**What the exercise asks:** Give a single number in reply. It is the count of lines below that contain the string "agent".

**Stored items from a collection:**

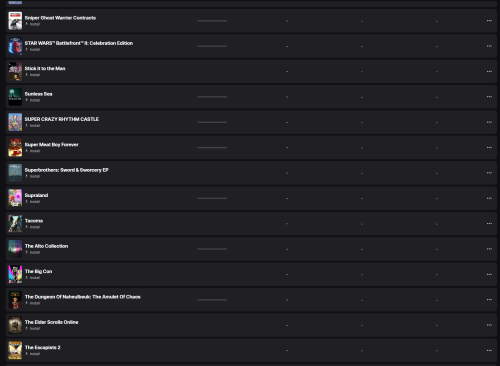Install STAR WARS Battlefront II Celebration Edition
The width and height of the screenshot is (500, 366).
pyautogui.click(x=33, y=49)
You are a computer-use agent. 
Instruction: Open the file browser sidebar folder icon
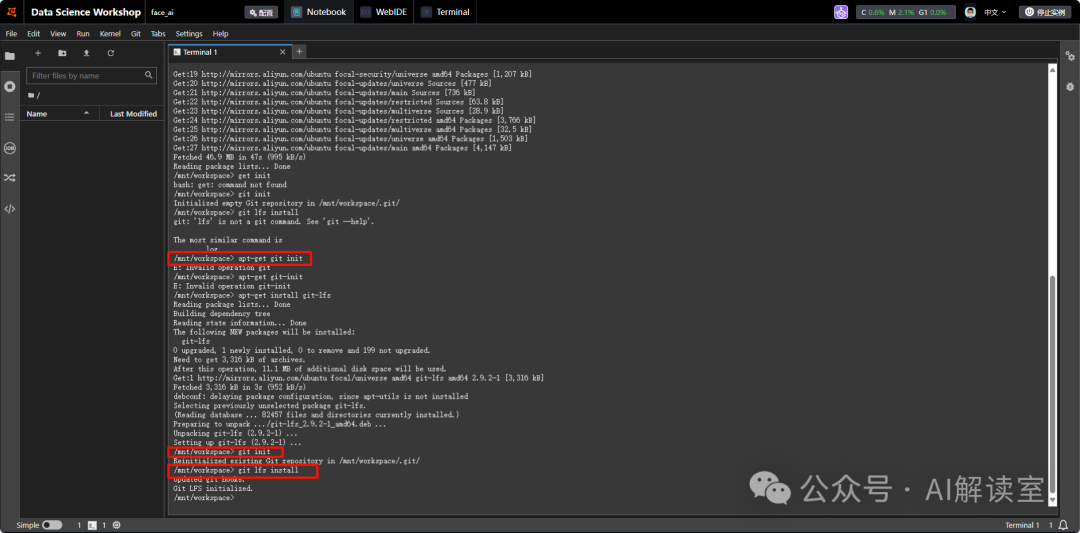[10, 56]
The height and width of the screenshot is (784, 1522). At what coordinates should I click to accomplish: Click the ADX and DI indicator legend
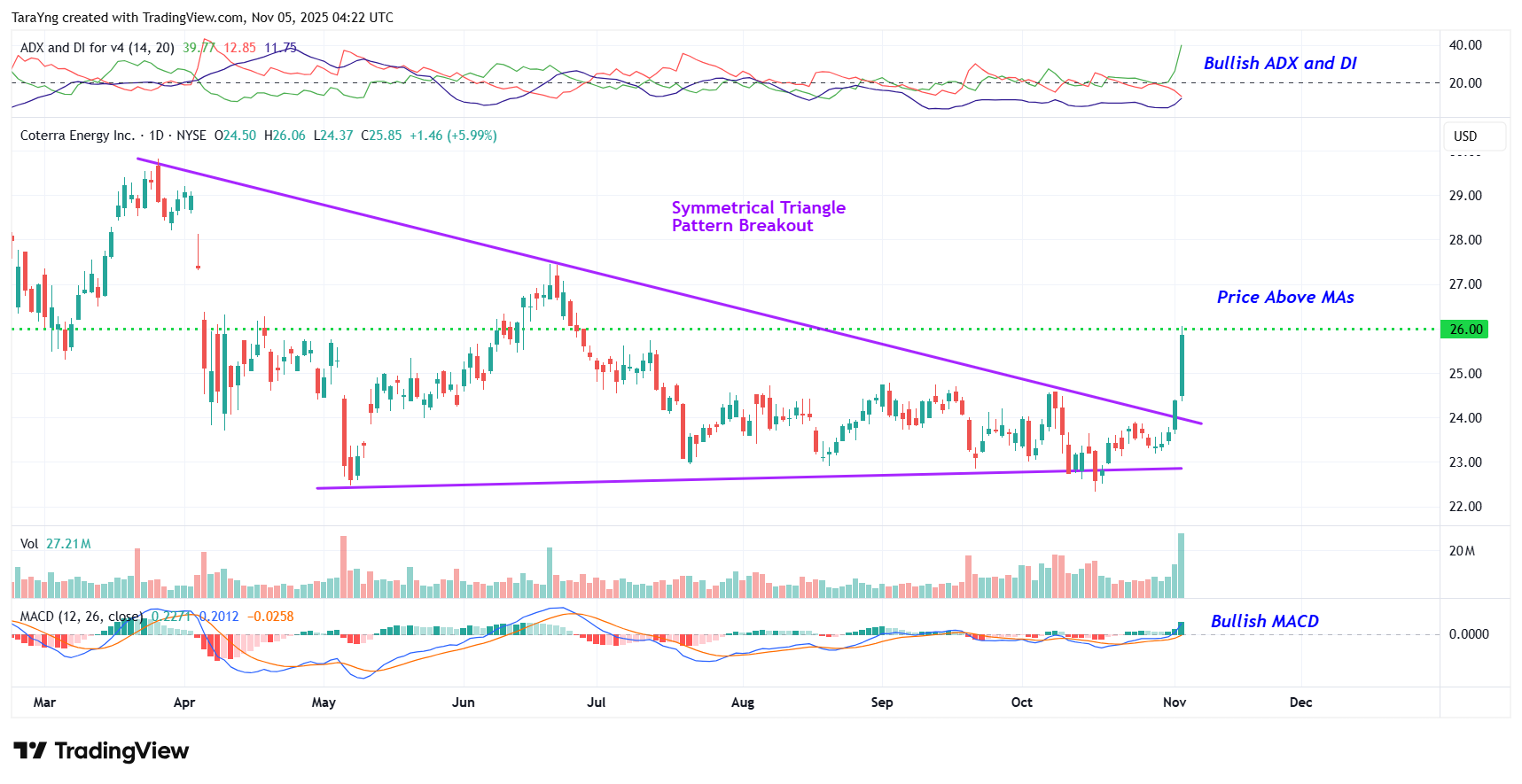coord(97,48)
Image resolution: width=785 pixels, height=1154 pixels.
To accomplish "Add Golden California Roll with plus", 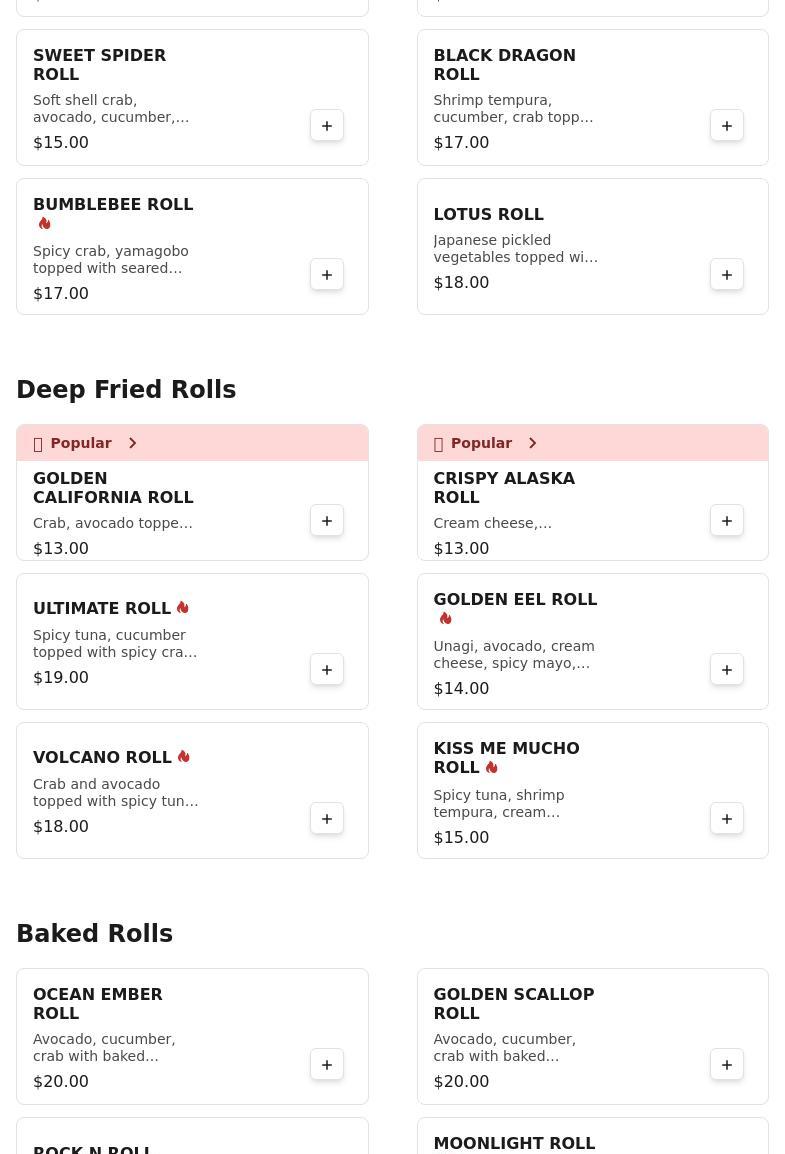I will pos(327,520).
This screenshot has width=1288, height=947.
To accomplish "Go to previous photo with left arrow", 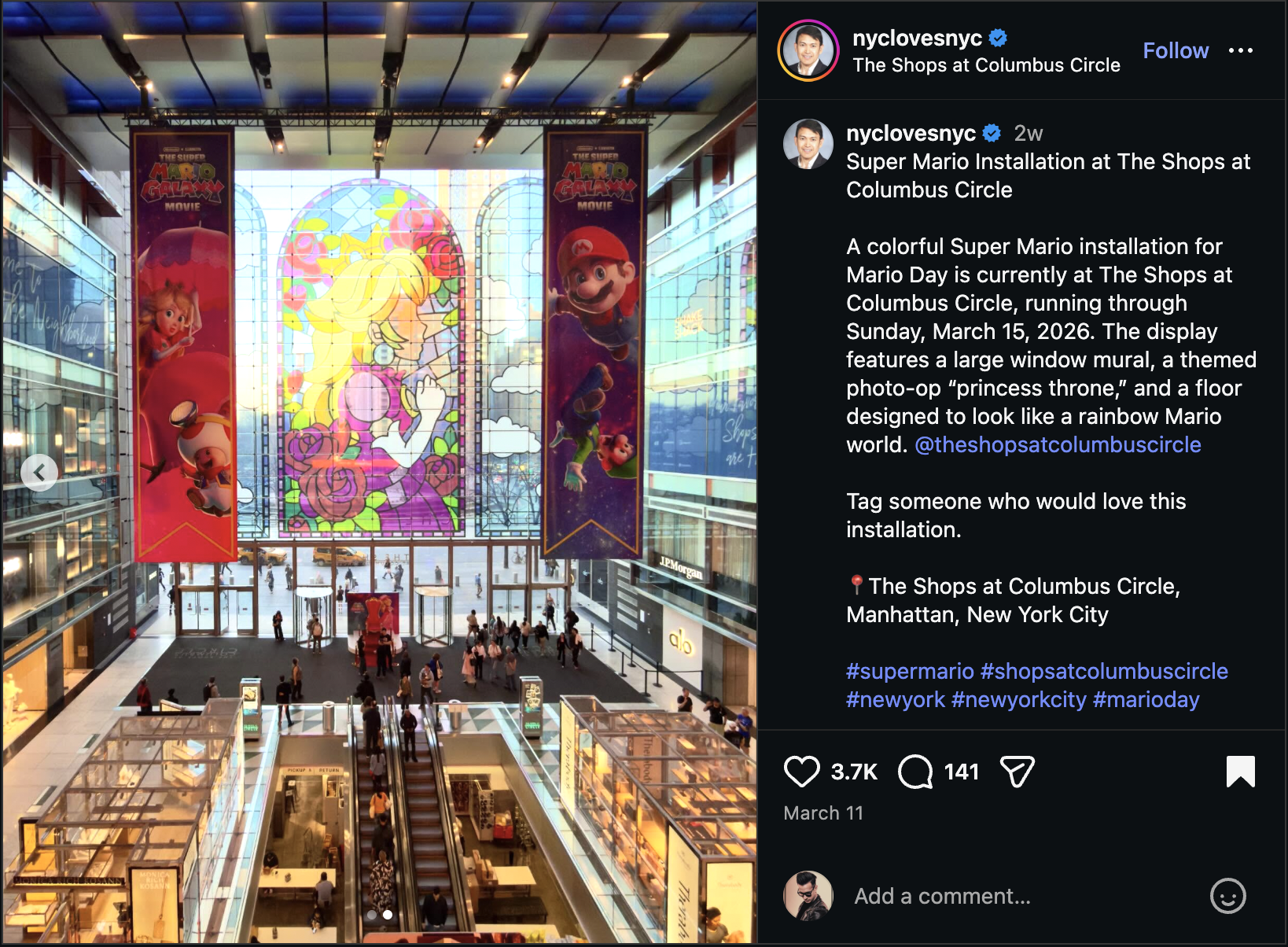I will pyautogui.click(x=39, y=473).
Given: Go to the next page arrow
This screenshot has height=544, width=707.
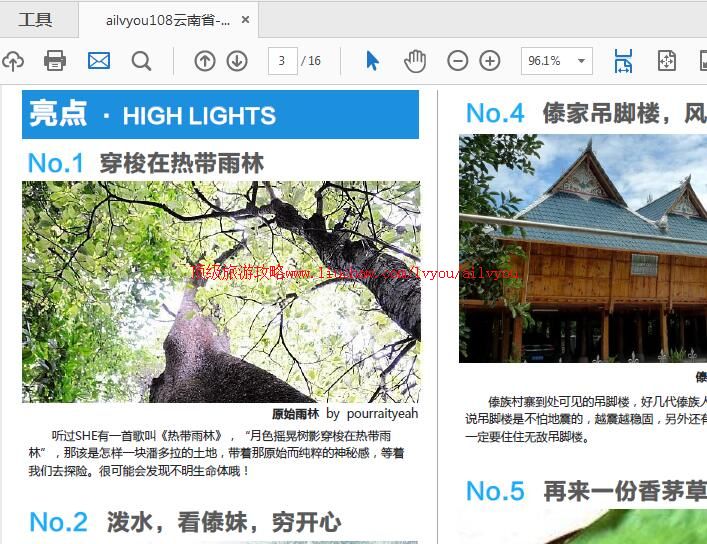Looking at the screenshot, I should 237,61.
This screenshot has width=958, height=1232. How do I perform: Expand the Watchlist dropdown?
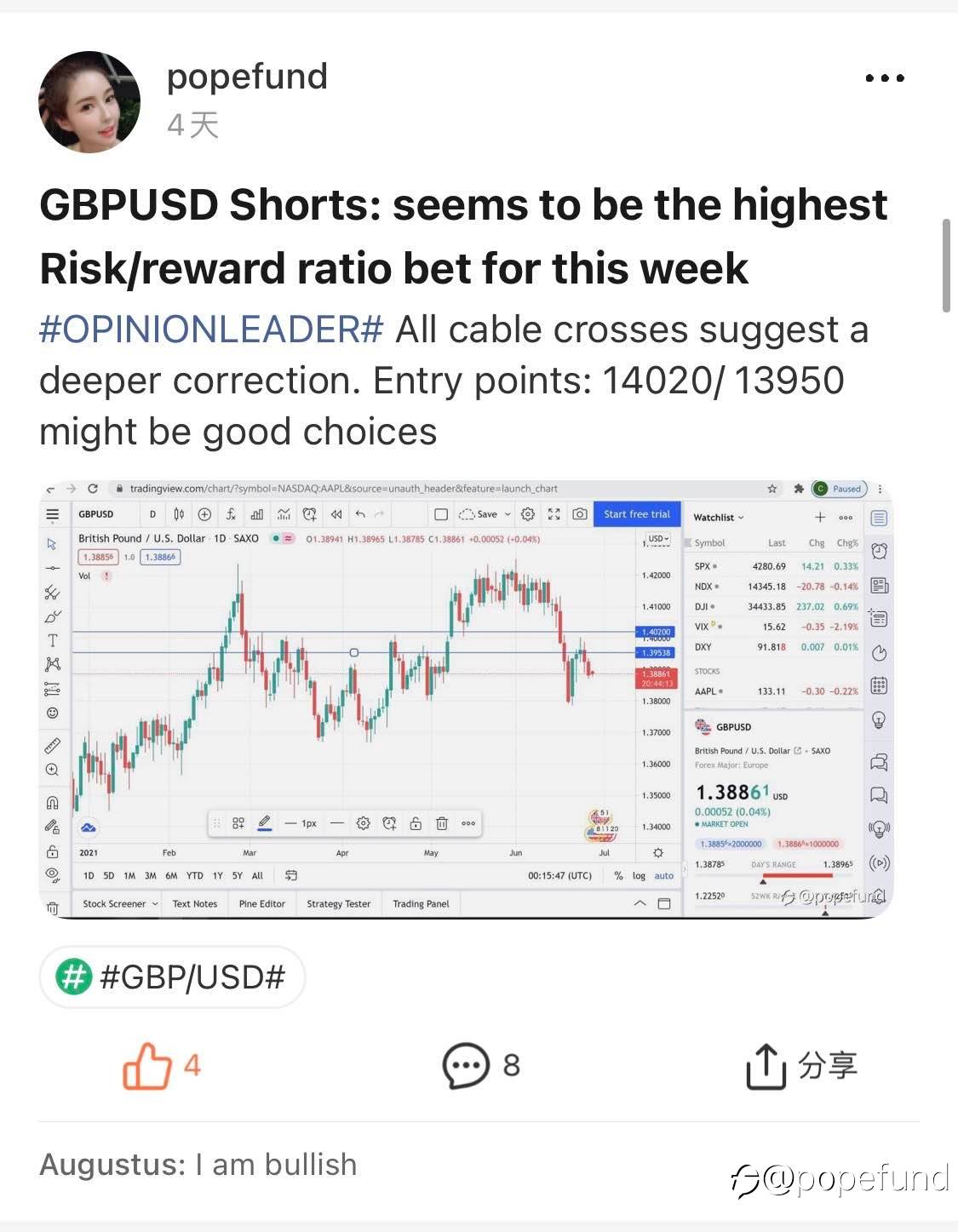[x=719, y=517]
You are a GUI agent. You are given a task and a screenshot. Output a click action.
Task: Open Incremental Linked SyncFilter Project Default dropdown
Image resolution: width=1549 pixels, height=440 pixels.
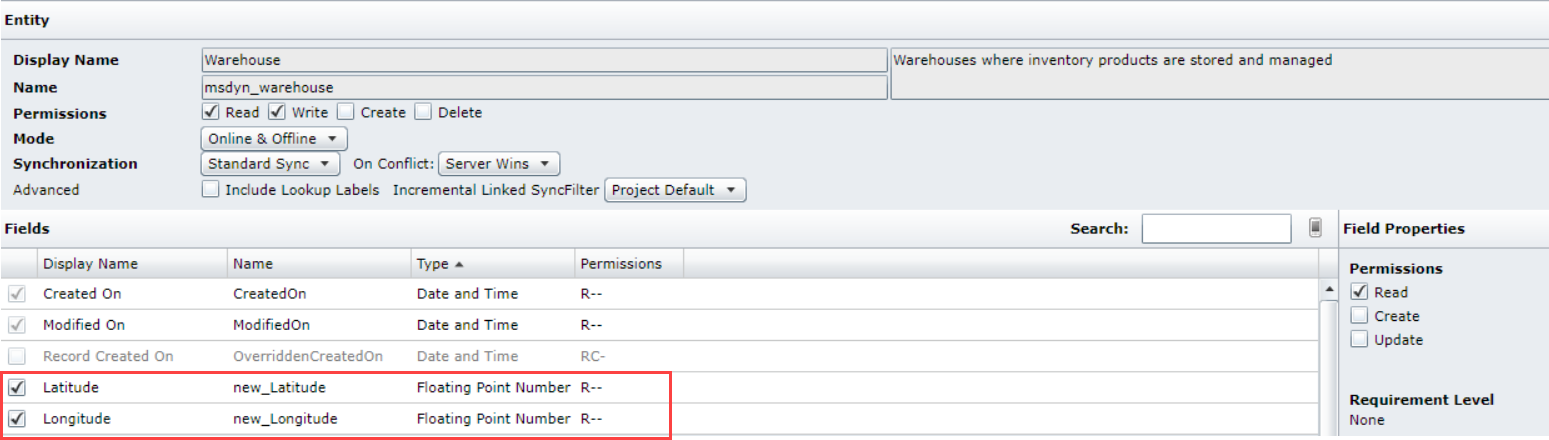tap(674, 190)
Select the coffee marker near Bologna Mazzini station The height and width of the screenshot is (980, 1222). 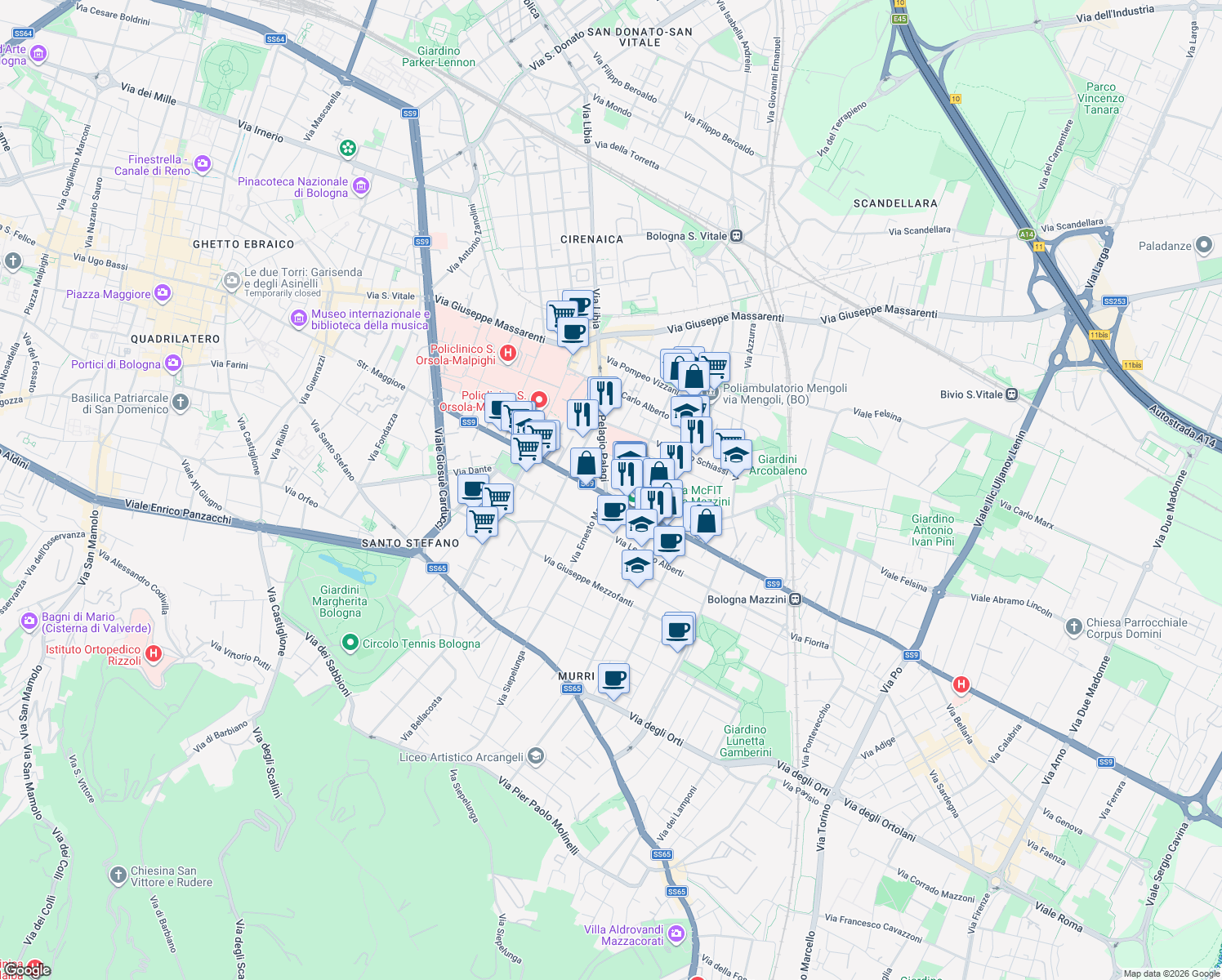pos(679,627)
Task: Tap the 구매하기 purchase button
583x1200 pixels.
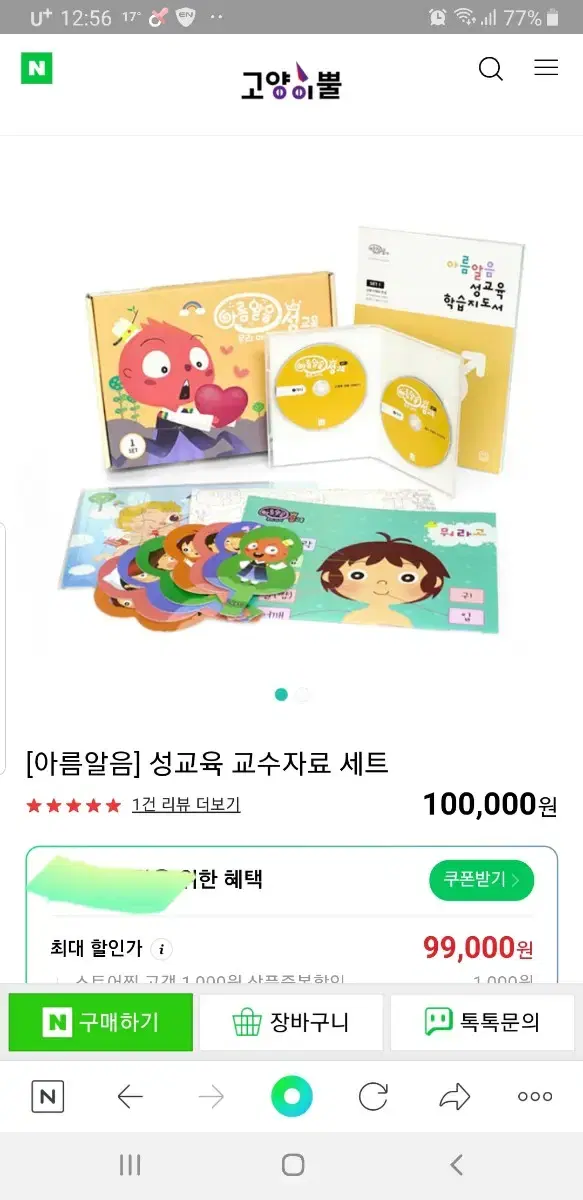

**Solution to this task:** 2